Die Station vor mir war von Ravi besetzt, einem jungen Inder, der sich eine Pause von seinem Job als Anästhesist im Krankenhaus in Truro gönnte, um dem Land seine Backkünste vorzuführen. Er machte ein Gajar Ka Halwa – eine Art indischen Karottenkuchen –, der voll mit wohlduftenden Gewürzen war und köstlich roch. Er hatte alles genau abgemessen, während Barbara sich über ihn beugte, flirtete und Witze machte und versuchte ihn dazu zu bringen, seine Zutaten zu verraten; er war nett zurechtgemacht und sah gut aus und sie hatte offensichtlich etwas für ihn übrig. Er ging sehr entspannt damit um und lachte die ganze Zeit. Ich mochte ihn auch.

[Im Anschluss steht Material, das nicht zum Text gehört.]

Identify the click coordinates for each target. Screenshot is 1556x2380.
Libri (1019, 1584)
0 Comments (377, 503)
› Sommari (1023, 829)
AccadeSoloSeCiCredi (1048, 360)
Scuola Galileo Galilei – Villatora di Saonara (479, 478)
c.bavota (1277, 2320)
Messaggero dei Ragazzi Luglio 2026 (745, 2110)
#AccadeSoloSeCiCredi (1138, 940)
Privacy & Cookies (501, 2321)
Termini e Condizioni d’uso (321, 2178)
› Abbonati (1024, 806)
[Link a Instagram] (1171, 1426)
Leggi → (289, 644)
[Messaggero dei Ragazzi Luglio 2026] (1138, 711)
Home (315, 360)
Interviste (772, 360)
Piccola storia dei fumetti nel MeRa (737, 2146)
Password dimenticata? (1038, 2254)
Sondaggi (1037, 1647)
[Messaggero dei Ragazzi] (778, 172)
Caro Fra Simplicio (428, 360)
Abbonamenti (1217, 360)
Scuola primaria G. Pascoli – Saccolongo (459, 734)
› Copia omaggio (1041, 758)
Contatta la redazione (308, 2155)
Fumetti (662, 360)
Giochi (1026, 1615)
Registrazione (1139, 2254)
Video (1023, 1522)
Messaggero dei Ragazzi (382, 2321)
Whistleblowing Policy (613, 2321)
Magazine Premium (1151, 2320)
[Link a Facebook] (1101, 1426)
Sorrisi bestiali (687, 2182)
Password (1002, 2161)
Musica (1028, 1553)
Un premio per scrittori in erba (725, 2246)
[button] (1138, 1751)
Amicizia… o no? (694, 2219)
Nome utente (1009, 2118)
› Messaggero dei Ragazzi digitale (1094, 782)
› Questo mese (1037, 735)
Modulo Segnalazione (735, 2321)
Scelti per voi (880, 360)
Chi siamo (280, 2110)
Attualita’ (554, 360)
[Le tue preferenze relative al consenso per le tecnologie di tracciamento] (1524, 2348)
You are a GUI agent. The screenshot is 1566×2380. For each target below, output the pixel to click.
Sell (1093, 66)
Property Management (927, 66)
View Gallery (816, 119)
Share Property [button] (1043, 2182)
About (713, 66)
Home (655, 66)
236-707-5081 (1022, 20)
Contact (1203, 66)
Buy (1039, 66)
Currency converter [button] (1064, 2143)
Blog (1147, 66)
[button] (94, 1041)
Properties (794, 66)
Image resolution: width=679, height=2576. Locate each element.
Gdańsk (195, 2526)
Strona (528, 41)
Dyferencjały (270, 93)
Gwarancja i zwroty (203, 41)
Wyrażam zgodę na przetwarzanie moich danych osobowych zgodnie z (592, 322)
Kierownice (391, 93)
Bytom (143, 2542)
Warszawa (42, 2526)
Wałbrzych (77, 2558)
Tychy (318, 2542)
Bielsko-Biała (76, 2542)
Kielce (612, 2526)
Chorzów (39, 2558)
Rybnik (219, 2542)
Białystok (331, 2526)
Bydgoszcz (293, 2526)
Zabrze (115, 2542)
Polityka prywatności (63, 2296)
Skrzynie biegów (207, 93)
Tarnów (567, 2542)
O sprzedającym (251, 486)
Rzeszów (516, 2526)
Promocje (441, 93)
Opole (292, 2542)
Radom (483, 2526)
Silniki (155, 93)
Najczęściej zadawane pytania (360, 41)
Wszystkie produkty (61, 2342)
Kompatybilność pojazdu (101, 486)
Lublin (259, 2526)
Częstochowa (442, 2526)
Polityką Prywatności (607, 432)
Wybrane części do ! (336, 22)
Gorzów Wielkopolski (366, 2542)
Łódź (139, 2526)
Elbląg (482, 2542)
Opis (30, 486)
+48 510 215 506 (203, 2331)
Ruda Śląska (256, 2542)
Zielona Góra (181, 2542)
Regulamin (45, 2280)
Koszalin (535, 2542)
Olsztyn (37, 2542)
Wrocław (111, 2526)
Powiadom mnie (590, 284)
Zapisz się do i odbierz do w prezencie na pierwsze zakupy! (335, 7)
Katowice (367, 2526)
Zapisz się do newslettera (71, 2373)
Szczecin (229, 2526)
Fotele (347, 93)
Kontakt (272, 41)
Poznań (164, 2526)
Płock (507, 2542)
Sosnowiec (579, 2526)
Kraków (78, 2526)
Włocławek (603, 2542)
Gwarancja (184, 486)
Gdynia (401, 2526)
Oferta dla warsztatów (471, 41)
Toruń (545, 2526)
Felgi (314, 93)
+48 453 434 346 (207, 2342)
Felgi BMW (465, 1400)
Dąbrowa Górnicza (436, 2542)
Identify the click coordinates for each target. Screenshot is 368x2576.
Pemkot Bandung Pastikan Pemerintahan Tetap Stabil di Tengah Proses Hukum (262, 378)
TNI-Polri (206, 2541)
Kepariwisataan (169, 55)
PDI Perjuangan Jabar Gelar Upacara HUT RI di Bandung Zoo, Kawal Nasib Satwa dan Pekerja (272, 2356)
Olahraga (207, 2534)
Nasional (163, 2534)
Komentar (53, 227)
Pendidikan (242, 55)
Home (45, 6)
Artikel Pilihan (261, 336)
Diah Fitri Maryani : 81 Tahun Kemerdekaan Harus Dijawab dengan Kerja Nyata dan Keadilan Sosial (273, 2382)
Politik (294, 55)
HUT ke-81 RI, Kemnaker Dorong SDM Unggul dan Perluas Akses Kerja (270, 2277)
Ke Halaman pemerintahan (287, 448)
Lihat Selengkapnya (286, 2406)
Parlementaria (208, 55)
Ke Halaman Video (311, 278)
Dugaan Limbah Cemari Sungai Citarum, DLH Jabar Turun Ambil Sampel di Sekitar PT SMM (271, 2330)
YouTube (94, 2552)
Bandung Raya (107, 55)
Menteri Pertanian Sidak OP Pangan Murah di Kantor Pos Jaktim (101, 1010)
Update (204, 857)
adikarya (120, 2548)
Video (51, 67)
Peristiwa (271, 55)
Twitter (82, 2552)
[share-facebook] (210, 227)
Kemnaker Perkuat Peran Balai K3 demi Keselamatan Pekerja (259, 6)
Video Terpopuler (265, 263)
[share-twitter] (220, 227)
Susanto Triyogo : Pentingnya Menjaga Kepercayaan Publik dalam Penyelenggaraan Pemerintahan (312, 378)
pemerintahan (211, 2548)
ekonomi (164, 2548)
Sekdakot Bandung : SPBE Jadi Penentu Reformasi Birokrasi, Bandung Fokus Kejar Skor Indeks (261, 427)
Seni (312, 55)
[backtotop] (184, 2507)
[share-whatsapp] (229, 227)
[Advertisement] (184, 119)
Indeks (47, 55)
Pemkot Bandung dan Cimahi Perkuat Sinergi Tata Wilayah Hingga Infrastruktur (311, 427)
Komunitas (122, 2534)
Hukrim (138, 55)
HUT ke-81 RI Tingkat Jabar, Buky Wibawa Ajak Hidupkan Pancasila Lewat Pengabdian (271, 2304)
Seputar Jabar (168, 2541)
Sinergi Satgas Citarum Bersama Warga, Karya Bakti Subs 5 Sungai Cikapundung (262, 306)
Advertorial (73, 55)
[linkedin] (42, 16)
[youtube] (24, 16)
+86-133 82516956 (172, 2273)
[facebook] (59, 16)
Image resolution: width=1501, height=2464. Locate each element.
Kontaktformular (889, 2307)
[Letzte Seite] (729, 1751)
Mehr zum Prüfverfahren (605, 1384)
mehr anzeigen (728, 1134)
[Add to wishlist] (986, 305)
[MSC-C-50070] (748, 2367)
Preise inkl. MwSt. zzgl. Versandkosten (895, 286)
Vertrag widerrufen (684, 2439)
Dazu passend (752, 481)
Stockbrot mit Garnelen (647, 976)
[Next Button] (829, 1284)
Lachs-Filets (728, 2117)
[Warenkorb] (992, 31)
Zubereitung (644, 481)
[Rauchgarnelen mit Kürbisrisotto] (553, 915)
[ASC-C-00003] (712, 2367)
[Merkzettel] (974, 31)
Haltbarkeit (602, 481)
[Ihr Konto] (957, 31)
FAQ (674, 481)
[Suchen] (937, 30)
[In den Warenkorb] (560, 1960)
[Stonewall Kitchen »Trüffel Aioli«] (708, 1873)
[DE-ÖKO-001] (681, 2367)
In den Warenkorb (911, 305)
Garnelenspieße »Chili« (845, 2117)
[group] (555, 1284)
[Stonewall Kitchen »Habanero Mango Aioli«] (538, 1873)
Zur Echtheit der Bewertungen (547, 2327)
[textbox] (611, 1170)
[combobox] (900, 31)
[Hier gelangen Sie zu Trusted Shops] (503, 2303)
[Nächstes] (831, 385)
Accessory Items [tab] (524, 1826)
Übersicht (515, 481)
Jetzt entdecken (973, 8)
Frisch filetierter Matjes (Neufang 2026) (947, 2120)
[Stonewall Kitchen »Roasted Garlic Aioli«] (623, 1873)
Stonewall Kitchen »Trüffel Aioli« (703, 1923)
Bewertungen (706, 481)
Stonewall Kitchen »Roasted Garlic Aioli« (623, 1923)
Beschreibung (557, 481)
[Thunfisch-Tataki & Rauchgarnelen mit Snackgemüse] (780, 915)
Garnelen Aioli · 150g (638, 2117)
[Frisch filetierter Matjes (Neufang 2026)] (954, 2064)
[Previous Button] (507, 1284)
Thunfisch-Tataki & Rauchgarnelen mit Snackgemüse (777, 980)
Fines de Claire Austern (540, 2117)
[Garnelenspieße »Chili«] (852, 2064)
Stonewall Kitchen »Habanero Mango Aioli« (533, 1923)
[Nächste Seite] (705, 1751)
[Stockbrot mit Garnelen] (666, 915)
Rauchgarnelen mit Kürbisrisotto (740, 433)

Eine Person, die ich NICHT mochte, war der Typ im hinteren Teil des Zelts. Martin war auch ein Koch (aber kein Bäcker), der in einem Café in Bodmin arbeitete. Er sah aus, als wäre er um die vierzig, aber er war einer dieser Typen, die sehr viel älter oder jünger sein konnten, als sie aussahen. Er trug ein Batik-T-Shirt und eine Lederkette mit einem Kristall daran um seinen Hals. Sein Haar lichtete sich vorne, aber anstatt es zu akzeptieren und auch den Rest seines Haares abzurasieren (was die beste Art wäre, damit umzugehen, meiner Ansicht nach), ließ er wachsen, was noch übrig war, wodurch an seinem Hinterkopf ein langer, strähniger blonder Pferdeschwanz baumelte. Wenn man also ‚Humorloser New Age Hippie‘ googeln würde, würde die Topantwort ein Bild von Martin sein. Aber sein Aussehen war nicht das Problem (so oberflächlich bin ich nicht); es war sein Verhalten. Er war viel zu ernst. Natürlich war er nervös, das waren wir alle; aber der Rest von uns sah sich nicht verstohlen um, was die anderen taten (wir waren offen neugierig und redeten miteinander). Er blieb todernst, hatte sogar seine eigenen Utensilien mitgebracht – nichts Besonderes, nur die üblichen Messbecher und Schneebesen und so. Er hatte über keinen von Barbaras Witzen gelacht oder überhaupt wahrgenommen, dass noch andere Leute im Raum waren. Vielleicht war ich gemein. Vielleicht war er wirklich einfach nervös.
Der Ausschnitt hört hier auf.